3. It is not disputed that the petitioner was employed with the respondent-management and had more than 20 years of service to her credit. She claims that she applied for leave from December 3, 1984 to December 10, 1984 which was sanctioned and when she sought extension of the same upto 31.12.1984 the management refused to grant the same. It is also admitted by the petitioner that she submitted her resignation on 19.10.1984 though she alleges that it was not given voluntarily and that the same was obtained by the management by coercion and undue influence. It is further alleged that she withdrew her resignation as per communication dated 29.11.1984 much before the same was accepted and still the management did not permit her to continue in service. The management, on the other hand, pleaded that services of the petitioner were not terminated and she left on her own by submitting a written resignation on October 19, 1984. It was also pleaded that she was employed as 'Incharge Tufted Section' on a monthly salary of Rs. 2850/- and on this account it is averred that she was not covered by the definition of 'workman' as given in the Act as she was employed in a supervisory capacity. On receipt of a demand notice from the petitioner conciliation proceedings were held and both parties were issued notices to appear before the Conciliation Officer. The Conciliation Officer heard the parties on various dates as mentioned in his report and recorded their statements but despite his efforts to persuade the parties to come to an amicable settlement, the conciliation proceedings proved abortive and he consequently sent his failure report to the Labour Commissioner, Punjab who exercises powers of the State Government under Section 10(1) of the Act. On a consideration of the failure report and other material on the record, the Labour Commission declined to refer the dispute for adjudication as per order dated October 24, 1986 which when translated in English reads as under:-
" I am directed to invite your attention to the above demand notice, dated 25th October, 1985, and to say that your demand is not considered fit for being referred for adjudication as you were drawing a salary of Rs. 2850/- as Production Incharge in the above establishment and this being a supervisory post, you are not covered under the definition of workman as defined in section 2(s) of the Industrial Disputes Act, 1947."

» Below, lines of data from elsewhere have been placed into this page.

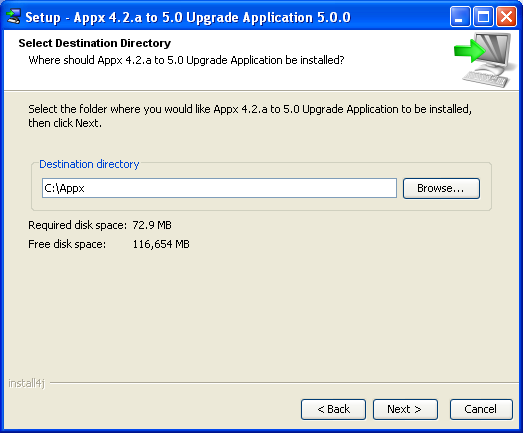The height and width of the screenshot is (433, 523).
Task: Click the window title bar text
Action: click(188, 17)
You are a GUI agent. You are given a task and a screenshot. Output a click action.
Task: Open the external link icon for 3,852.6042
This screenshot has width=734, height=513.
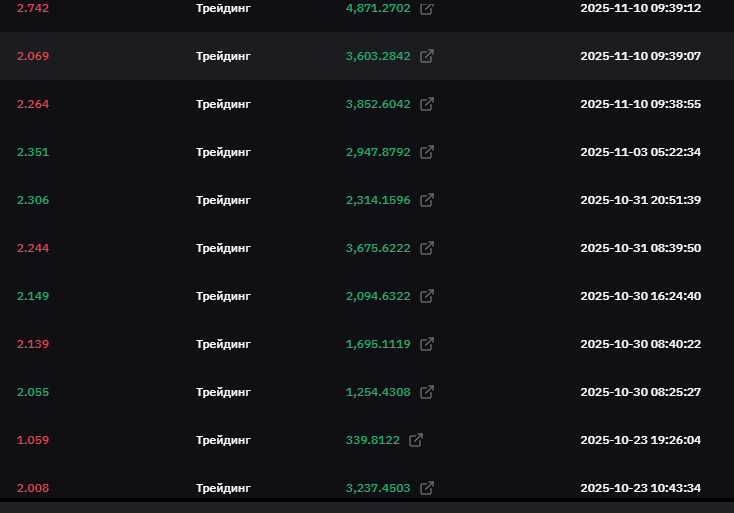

4. It is this order that has been challenged in the present writ petition on the ground that the State Government usurped the powers of the adjudicating authority in recording a finding that the petitioner was not a workman and, therefore, acted illegally and beyond the scope of its powers. It was also contended that the question whether an employee is a workman or not is a mixed question of law and fact which ought to have been left for the adjudicating authority to decide. The management, on the other hand, contended that it was open to the State Government to prima facie examine the merits of the dispute before the same could be referred for adjudication under Section 19(1) of the Act. It was also submitted on its behalf that in view of the nature of duties performed by the petitioner which were brought to the notice of the State Government in the course of the conciliation proceedings it was justified to say that the petitioner was not a workman and that the reference was rightly declined. However, the question of resignation which was raised by the management was not adverted to by the State Government in the impugned order.
5. In view of the aforesaid stands taken by the parties, the sole question that arises for consideration in this case is as to whether it was open to the State Government to decline to refer the dispute for adjudication on the ground that the employee seeking the reference was not a workman within the meaning of Clause (s) of Section 2 of the Act. The matter is not res-integra. This question directly came up for consideration before the Supreme Court in Prem Kakkar v. State of Haryana,1, A.I.R. 1976 S.C. 1474. In this case the State Government had declined the reference after the conciliation proceedings had failed. The order of the State Government was to the following effect:
"The Government have not found your case fit for adjudication to a Labour Court because you were working as an Electrical Foreman in this concern, which was a supervisory job and your wages were more than Rs. 500/ per month. Therefore, your case is not covered by the definition of the terms "workman" given in the Industrial Disputes Act."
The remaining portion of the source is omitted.